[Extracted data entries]
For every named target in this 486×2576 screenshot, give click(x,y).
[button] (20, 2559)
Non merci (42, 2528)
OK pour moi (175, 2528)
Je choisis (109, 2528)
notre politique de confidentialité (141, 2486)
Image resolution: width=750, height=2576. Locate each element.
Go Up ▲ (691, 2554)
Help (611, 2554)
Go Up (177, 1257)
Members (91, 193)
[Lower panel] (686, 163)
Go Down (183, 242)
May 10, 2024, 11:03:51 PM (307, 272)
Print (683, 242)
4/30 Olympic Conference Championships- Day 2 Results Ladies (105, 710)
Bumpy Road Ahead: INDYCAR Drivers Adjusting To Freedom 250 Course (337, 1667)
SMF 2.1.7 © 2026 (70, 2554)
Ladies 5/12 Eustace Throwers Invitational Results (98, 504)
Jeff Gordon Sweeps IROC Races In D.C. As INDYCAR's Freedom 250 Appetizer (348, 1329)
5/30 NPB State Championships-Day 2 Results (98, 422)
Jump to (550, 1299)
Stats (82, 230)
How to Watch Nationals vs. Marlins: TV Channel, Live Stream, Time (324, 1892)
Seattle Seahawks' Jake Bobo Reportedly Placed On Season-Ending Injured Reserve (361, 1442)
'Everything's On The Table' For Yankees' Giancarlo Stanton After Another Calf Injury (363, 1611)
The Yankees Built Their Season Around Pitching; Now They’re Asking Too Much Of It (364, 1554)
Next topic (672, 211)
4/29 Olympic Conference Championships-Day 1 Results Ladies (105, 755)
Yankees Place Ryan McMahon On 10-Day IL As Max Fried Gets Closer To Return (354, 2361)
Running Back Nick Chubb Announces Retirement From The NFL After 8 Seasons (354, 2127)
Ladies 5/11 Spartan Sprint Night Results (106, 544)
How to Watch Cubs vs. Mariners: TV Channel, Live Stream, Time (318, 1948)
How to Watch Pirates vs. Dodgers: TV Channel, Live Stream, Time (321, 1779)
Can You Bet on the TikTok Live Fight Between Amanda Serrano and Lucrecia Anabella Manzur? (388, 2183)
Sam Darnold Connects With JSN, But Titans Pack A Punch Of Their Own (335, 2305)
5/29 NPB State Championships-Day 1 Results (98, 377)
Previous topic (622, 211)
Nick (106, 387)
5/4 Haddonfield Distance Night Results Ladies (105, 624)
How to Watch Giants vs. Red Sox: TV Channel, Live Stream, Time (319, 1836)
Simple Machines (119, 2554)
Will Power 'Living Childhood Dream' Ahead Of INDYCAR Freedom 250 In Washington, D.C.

> [Instructions to follow]:
From the records above, pull every line that has the string "Conference" and copy it.

> [Response to this task]:
4/30 Olympic Conference Championships- Day 2 Results Ladies (105, 710)
4/29 Olympic Conference Championships-Day 1 Results Ladies (105, 755)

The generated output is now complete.